I've been trying for several days to reach Jon duPerier, the owner of the burned-out block of Greenville Avenue that was once home to, among others, Terilli's and Greenville Bar and Grill. No luck. I've also left several messages for attorney Robert Miller, who's defending duPerier in that liability lawsuit brought by GBG and Hurricane Grill owner Gregg Merkow last month. Miller filed a response three weeks ago, which reads, in short: duPerier did nothing wrong, so there. But according to Miller's assistant, he's been unavailable for comment for the last several days. I've also tried, repeatedly, to reach Jeannie Terilli. And, Merkow.

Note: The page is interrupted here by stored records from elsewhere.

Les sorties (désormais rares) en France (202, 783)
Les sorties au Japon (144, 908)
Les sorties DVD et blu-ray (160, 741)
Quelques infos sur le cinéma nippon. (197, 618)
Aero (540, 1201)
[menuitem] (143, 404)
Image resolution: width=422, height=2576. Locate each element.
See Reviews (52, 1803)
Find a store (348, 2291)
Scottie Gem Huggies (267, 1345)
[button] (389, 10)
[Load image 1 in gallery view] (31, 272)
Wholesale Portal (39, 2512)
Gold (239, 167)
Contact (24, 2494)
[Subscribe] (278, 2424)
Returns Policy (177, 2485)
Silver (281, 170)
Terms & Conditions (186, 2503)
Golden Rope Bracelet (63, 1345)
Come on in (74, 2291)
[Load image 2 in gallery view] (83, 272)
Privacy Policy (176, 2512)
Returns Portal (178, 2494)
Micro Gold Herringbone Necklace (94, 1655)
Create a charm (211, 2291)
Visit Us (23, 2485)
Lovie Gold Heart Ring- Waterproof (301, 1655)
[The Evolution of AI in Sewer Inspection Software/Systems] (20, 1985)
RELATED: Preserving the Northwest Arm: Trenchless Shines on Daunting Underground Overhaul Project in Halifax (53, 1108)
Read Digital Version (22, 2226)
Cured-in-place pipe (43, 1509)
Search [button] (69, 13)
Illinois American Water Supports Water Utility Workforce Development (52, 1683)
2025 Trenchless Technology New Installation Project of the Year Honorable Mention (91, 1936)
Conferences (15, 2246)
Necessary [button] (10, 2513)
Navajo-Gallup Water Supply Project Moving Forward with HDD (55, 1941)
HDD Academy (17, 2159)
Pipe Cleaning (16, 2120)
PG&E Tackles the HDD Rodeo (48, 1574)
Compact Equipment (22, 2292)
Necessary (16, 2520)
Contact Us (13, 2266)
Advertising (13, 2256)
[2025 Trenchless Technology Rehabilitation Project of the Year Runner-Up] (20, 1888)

Even my 6-year-old is dumbstruck by the state of the charred remnants, which look today as they did moments after firefighters put out the blaze on the morning of March 2. "It's like an exhibit in a museum," he said the other day, after we finished up lunch at the Blue Goose. He couldn't believe the saltshakers were still on the tables. The couple that tried to squeeze past us on the remaining sliver of sidewalk couldn't believe "someone hasn't shoveled that shit out of there by now." (Hey, lady, there's a 6-year-old present!)
It's been more than two months since Angela Hunt wrote that the city would "be expediting permits" for a pronto rehab. She wrote in early March that "the reconstruction also means that we won't be looking at a burned out building for months." But that was before the lawsuit. And before Hunt went on maternity leave. Hunt tells Unfair Park she expects to return to council meetings next week, at which point she hopes to schedule a visit with duPerier about what's up.
Neighborhood residents and nearby business owners all say the same thing: All they've heard are rumors. Since the lawsuit, that's it. Just rumors. If that. Then, they just shrug: Whatever.
I did, however, just talk to Kevin Duke at KAD Solutions, among the myriad names and companies whose banners decorate the chain-link fence.
Says Duke, yes, duPerier is still planning on rebuilding and using the original exterior facade, which is being held up by supports at the moment. But it's been slow-going for a number of reasons.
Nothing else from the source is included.